▸ Data provided
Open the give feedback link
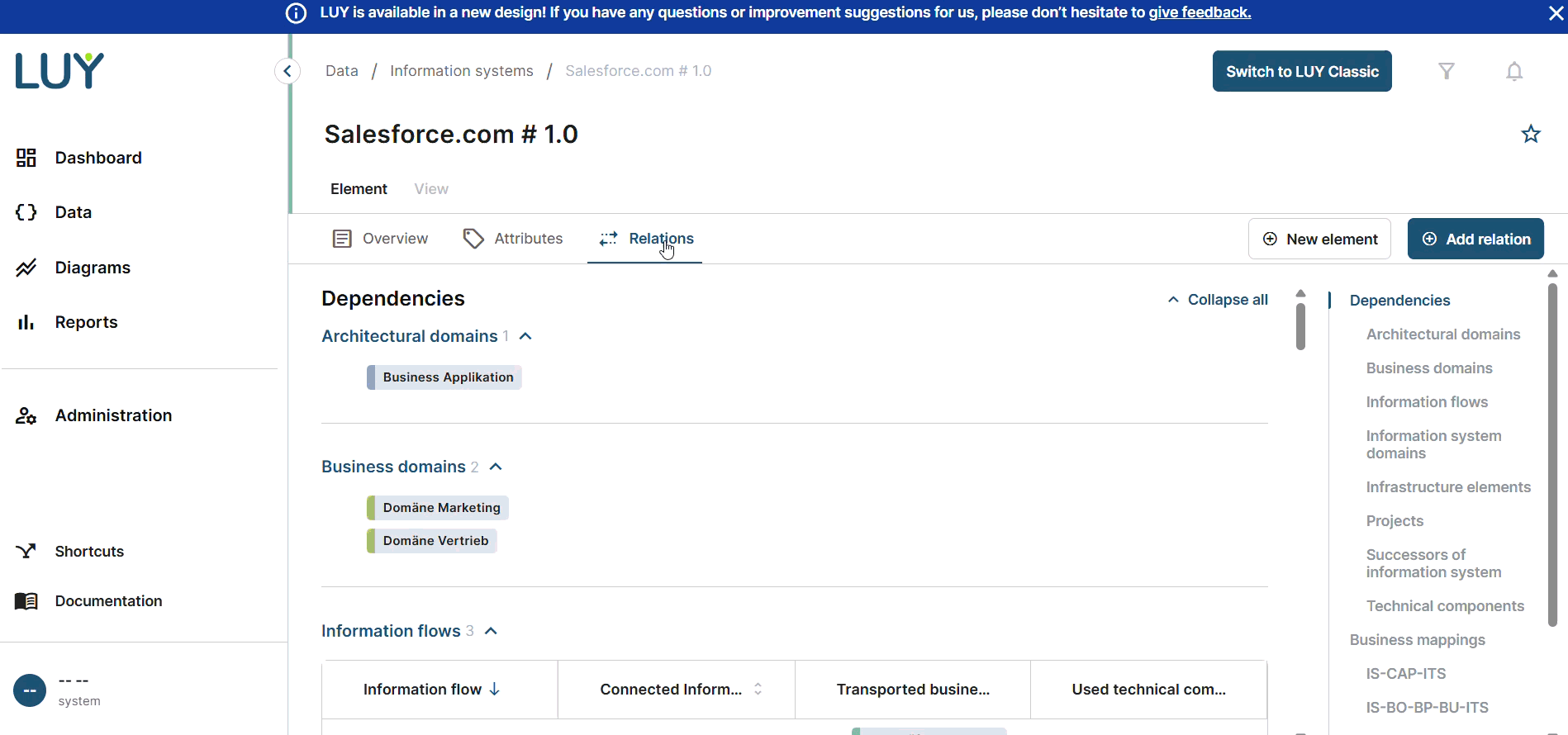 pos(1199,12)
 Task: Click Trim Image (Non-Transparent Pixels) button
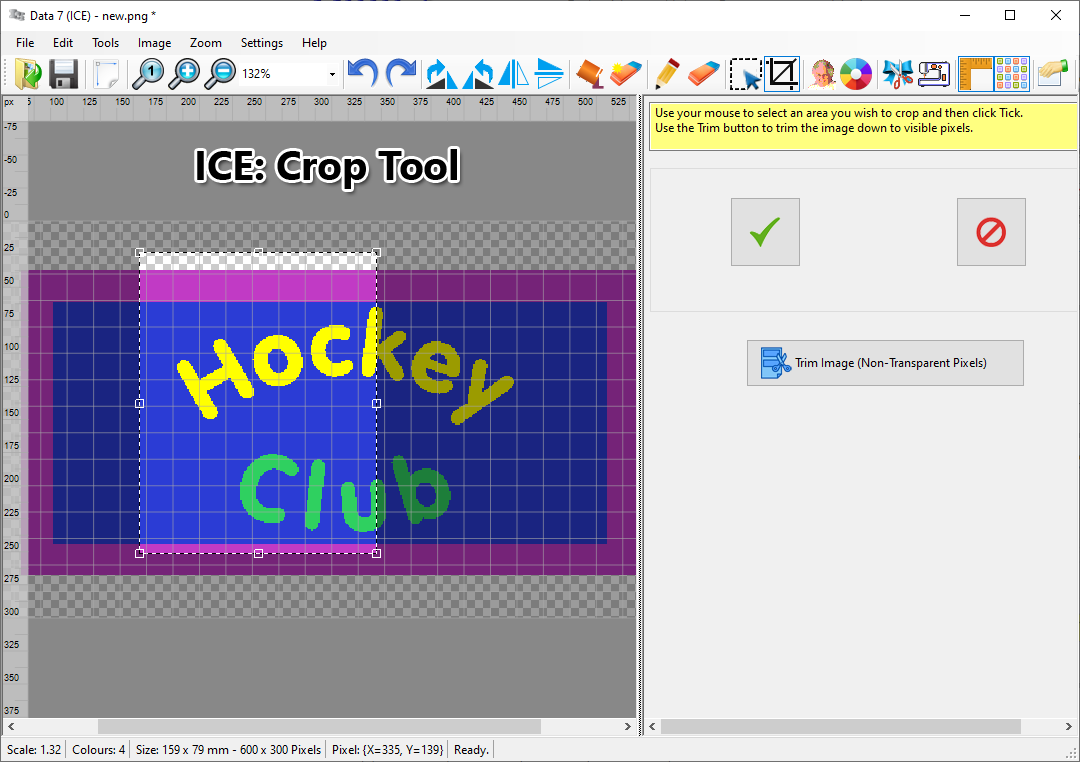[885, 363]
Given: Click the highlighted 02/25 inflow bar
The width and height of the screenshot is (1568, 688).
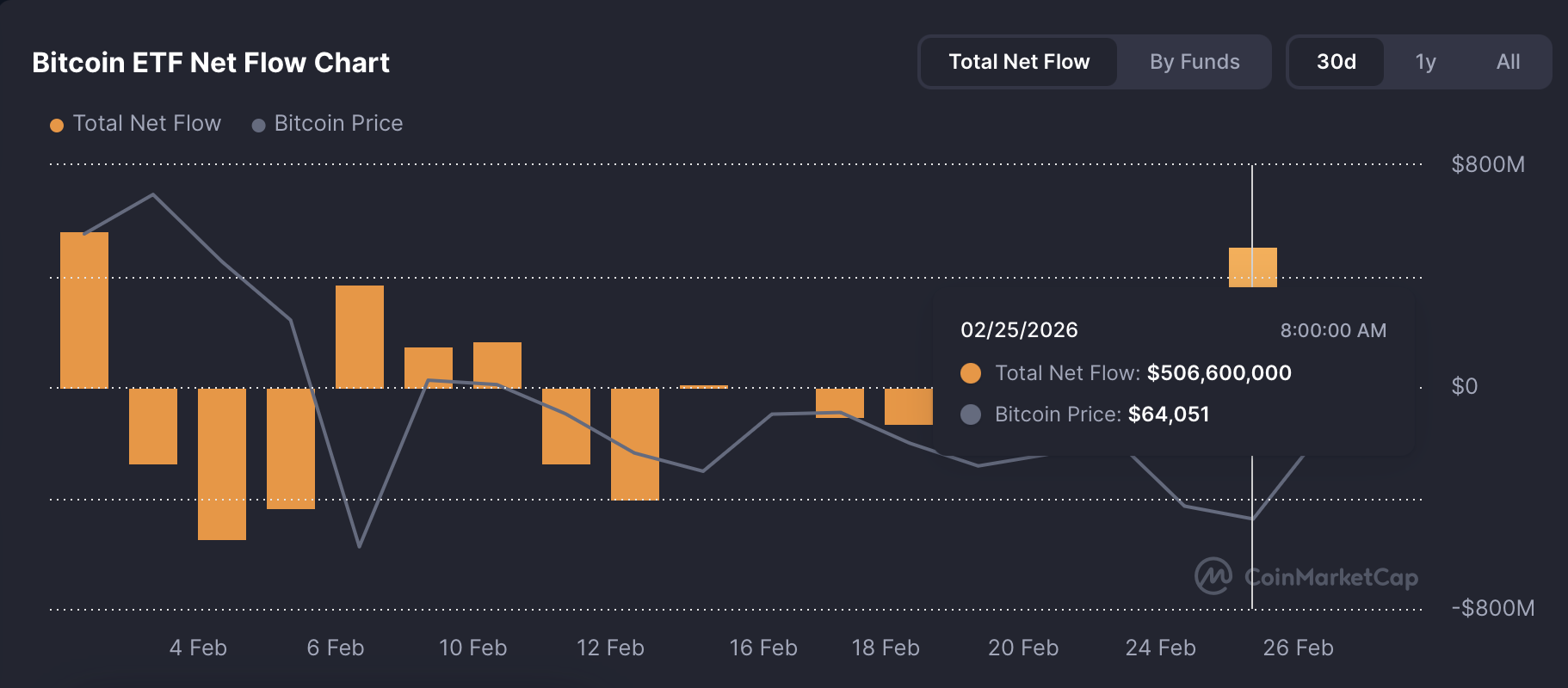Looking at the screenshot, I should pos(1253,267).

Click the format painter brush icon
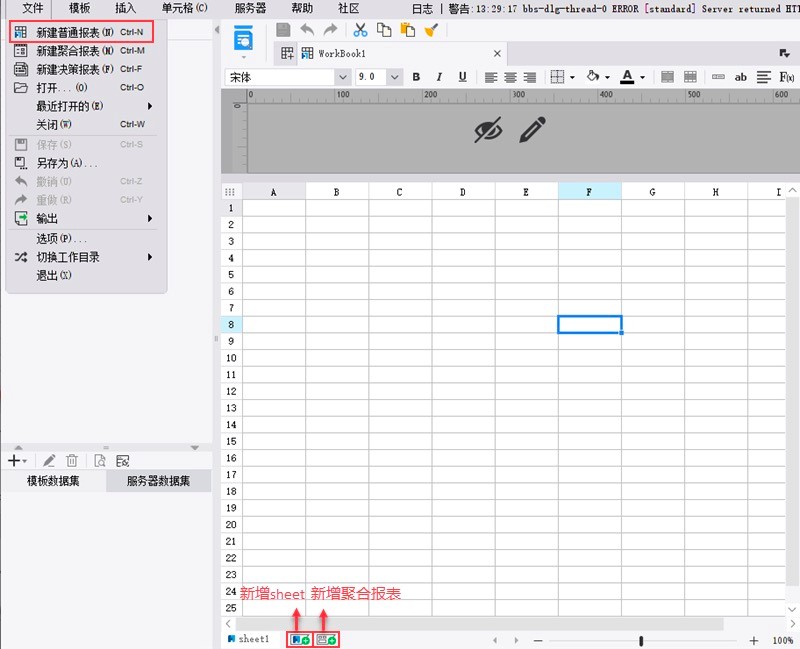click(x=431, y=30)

▸ Required work
Echo every line of the listing above verbatim, omitting the pictures.

▸ Exercise response
Open the give feedback link
 pos(1199,12)
 Task: Click Trim Image (Non-Transparent Pixels) button
[885, 363]
Given: Click the highlighted 02/25 inflow bar
The width and height of the screenshot is (1568, 688).
Looking at the screenshot, I should pos(1253,267).

Click the format painter brush icon
click(x=431, y=30)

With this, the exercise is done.